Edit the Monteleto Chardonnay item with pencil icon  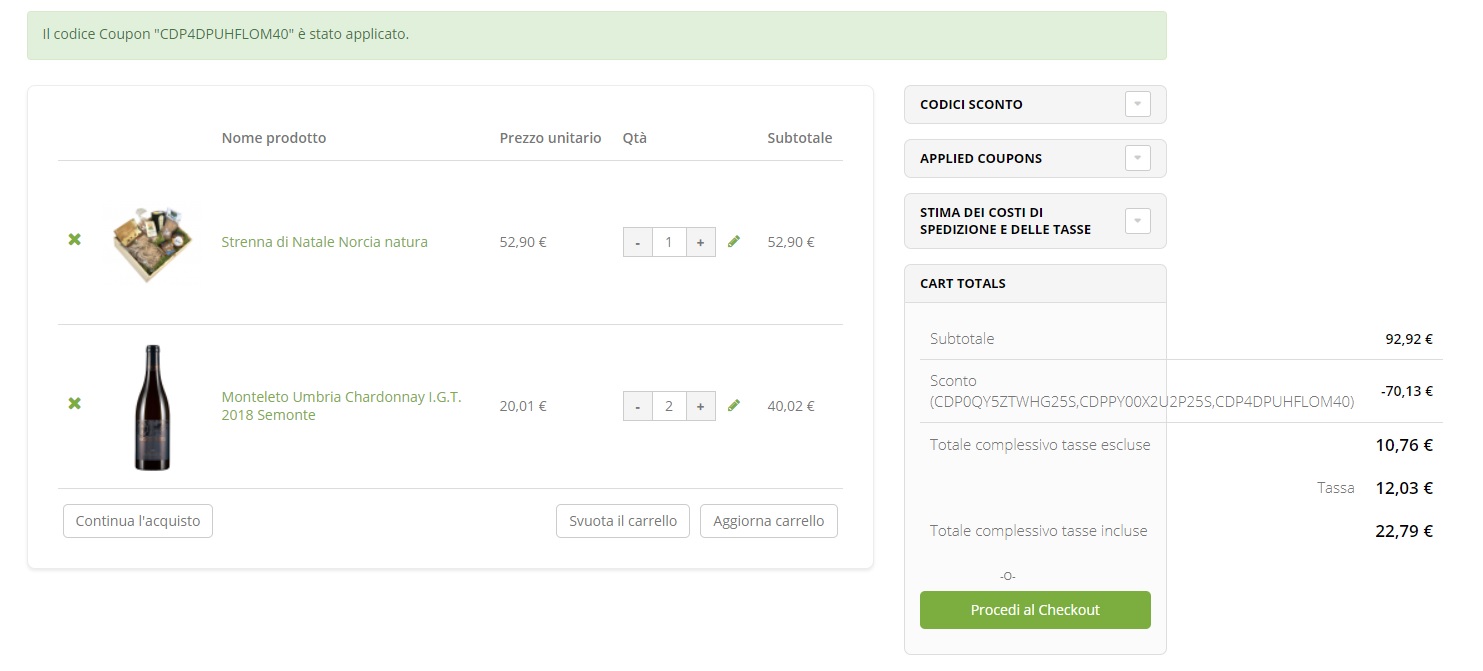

──────────

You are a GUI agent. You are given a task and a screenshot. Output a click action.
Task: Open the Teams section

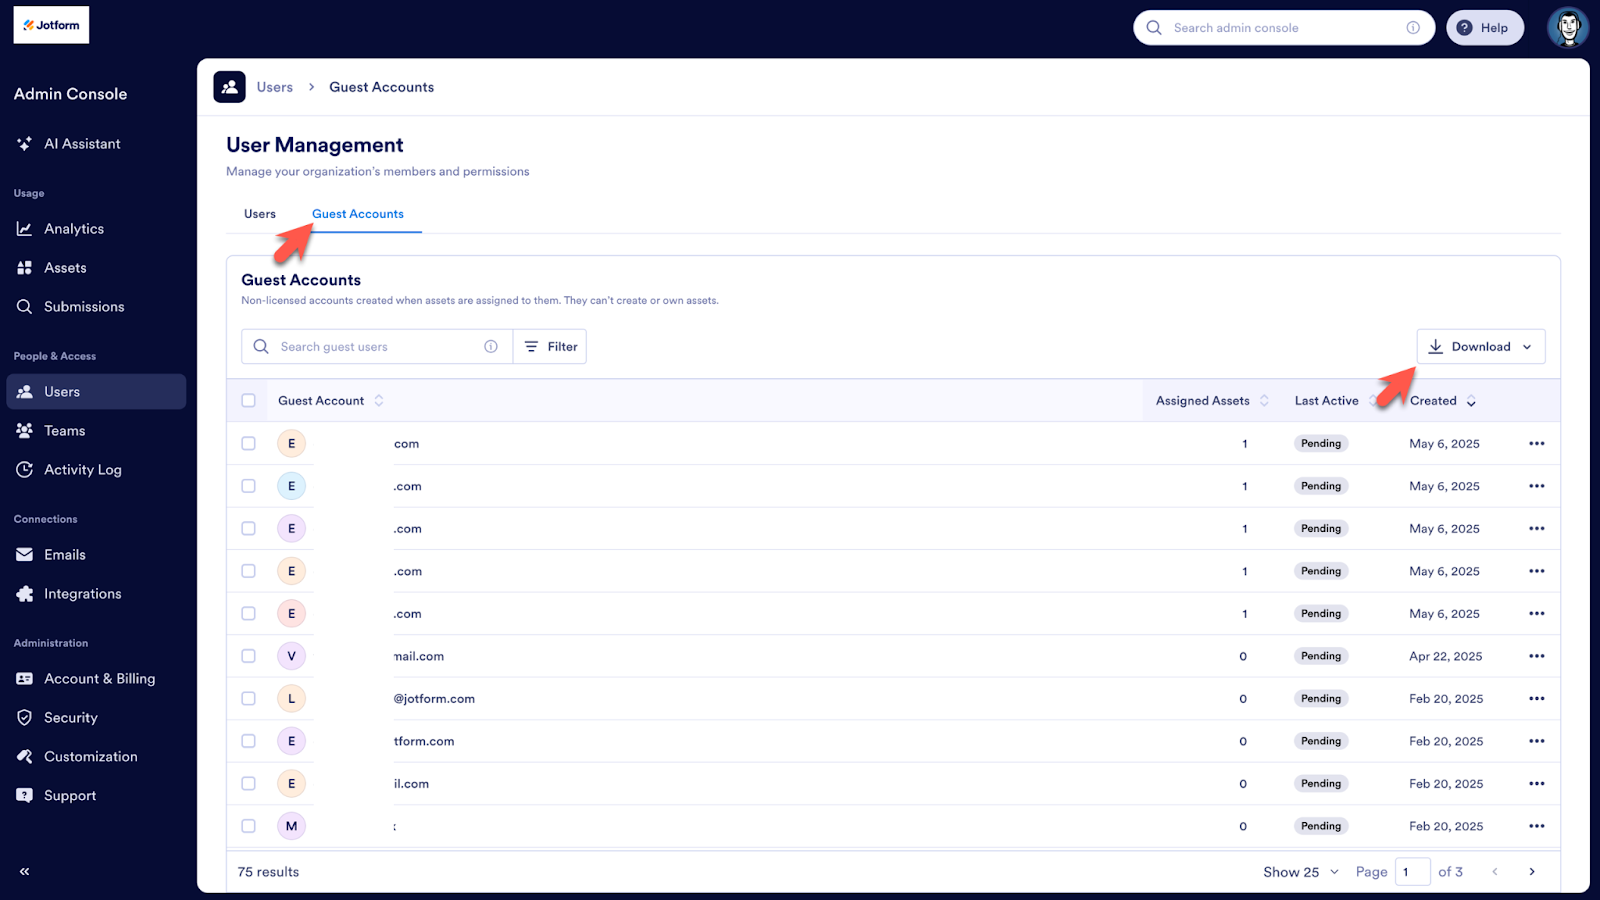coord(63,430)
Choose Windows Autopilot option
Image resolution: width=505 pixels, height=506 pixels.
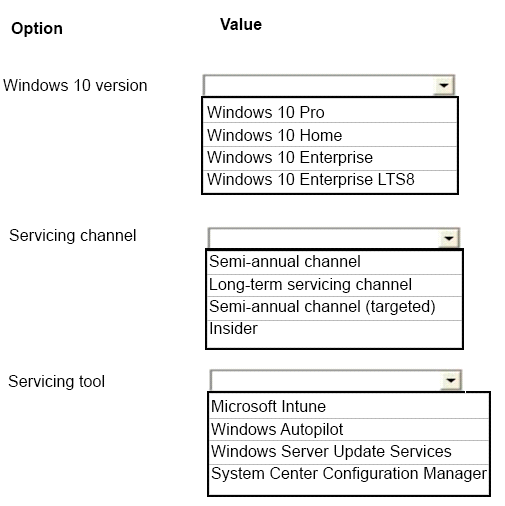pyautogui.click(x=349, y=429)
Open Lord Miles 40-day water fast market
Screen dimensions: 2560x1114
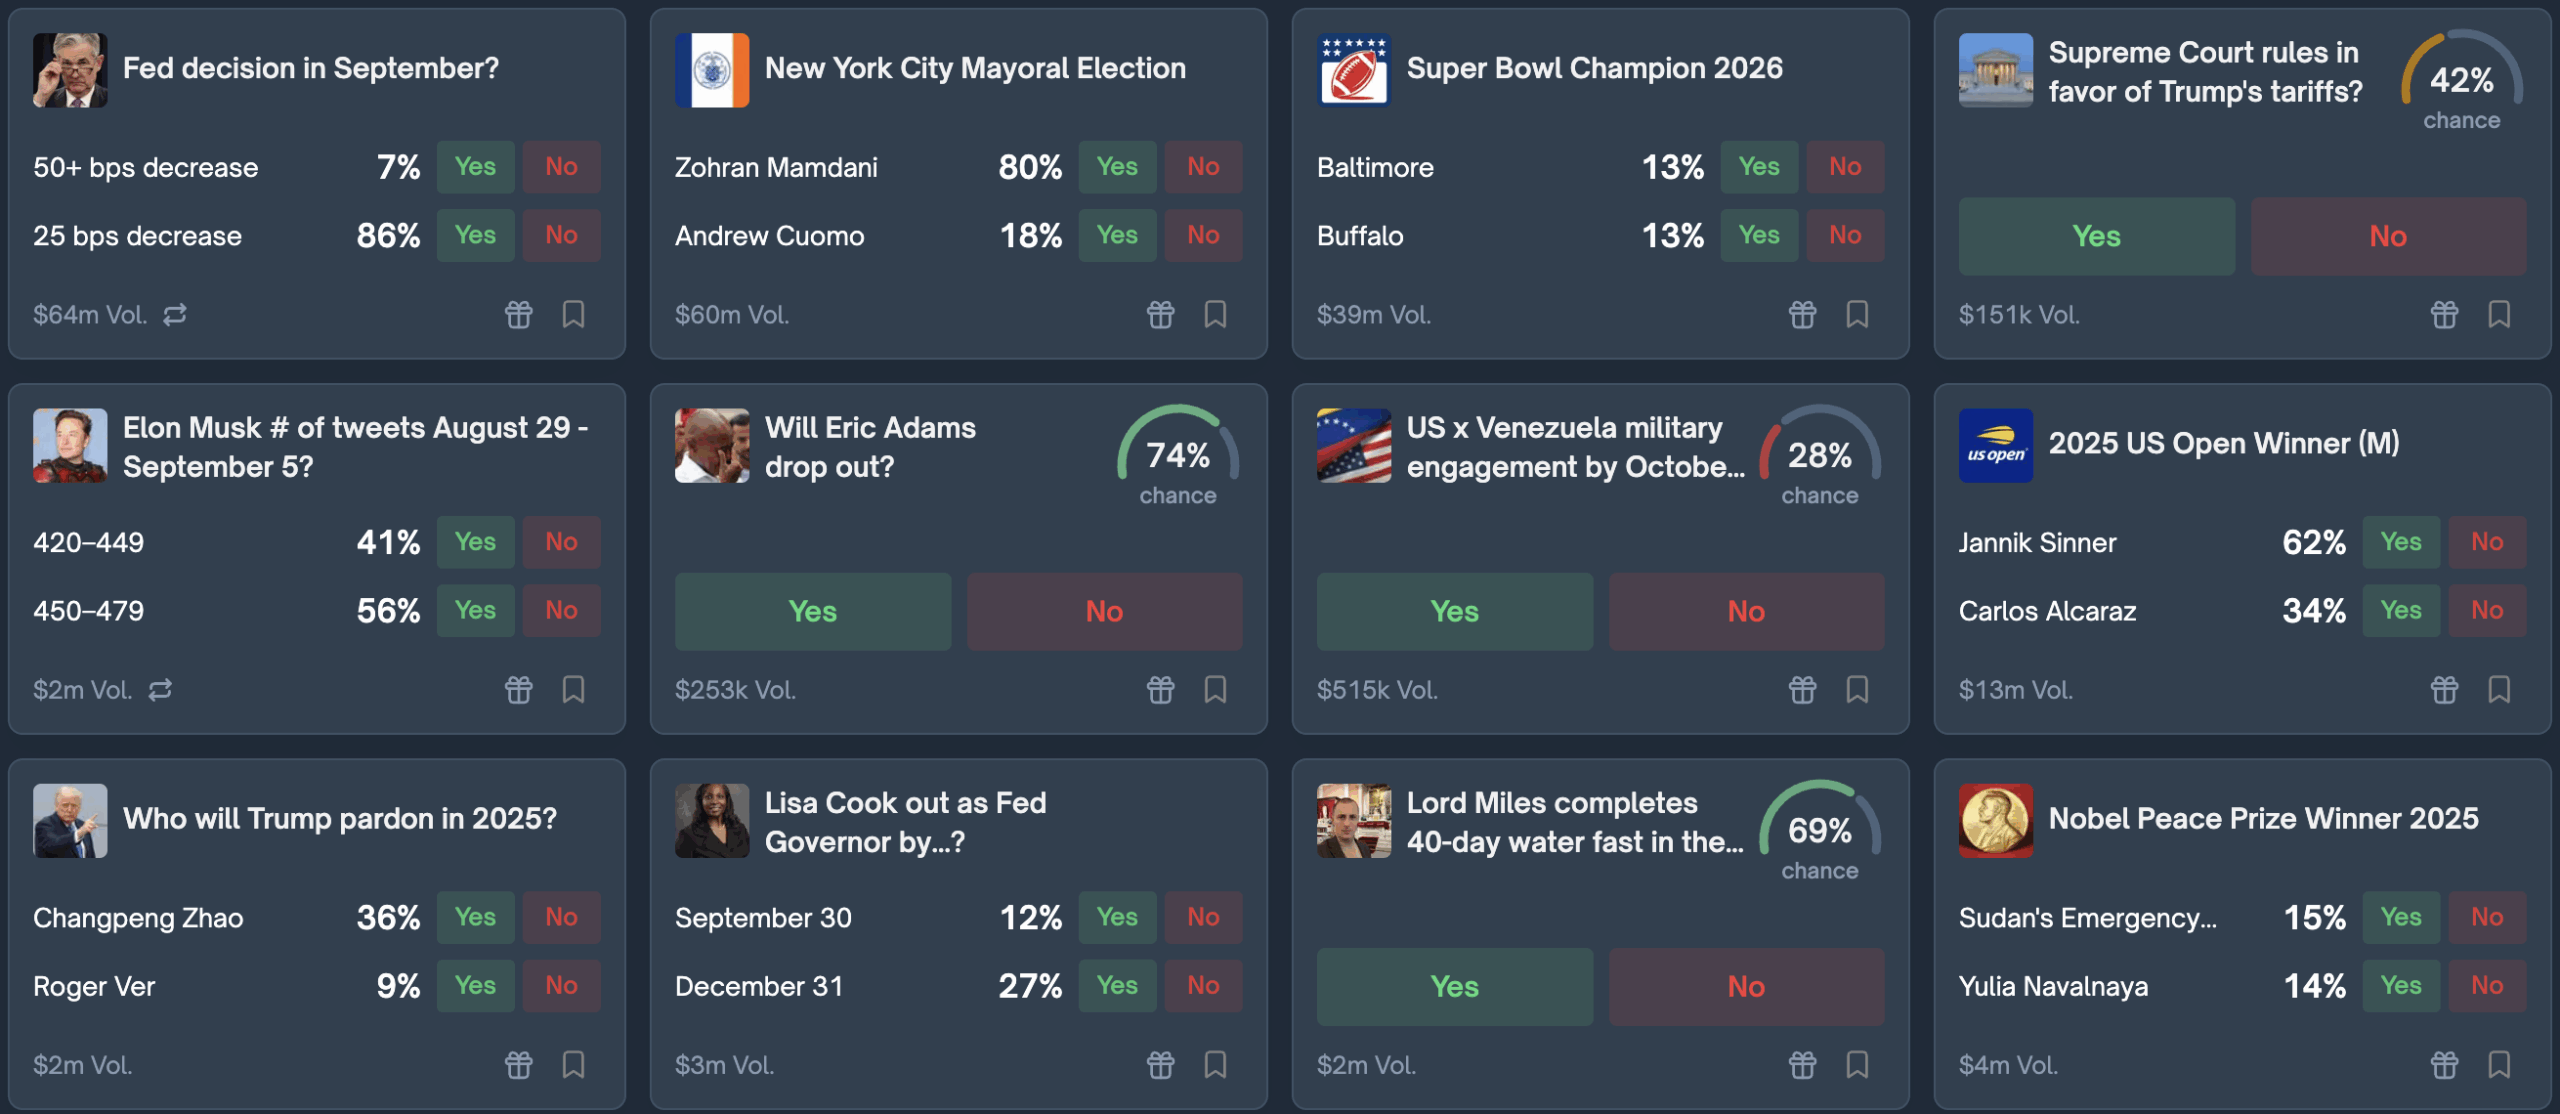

──────────

> _Short exercise_:
Rescale the stretch of lines above, from the line containing "Choose Windows Autopilot option" through the line containing "Screen dimensions: 2560x1114", and write all of it out again, requests included. Multiply each click coordinate in the answers by 0.6 and round to whole numbers, with halves rounding up, and leave out the pictures.

> _Reply to the exercise_:
Choose Windows Autopilot option
Image resolution: width=505 pixels, height=506 pixels.
pyautogui.click(x=209, y=257)
Open Lord Miles 40-day water fast market
Screen dimensions: 2560x1114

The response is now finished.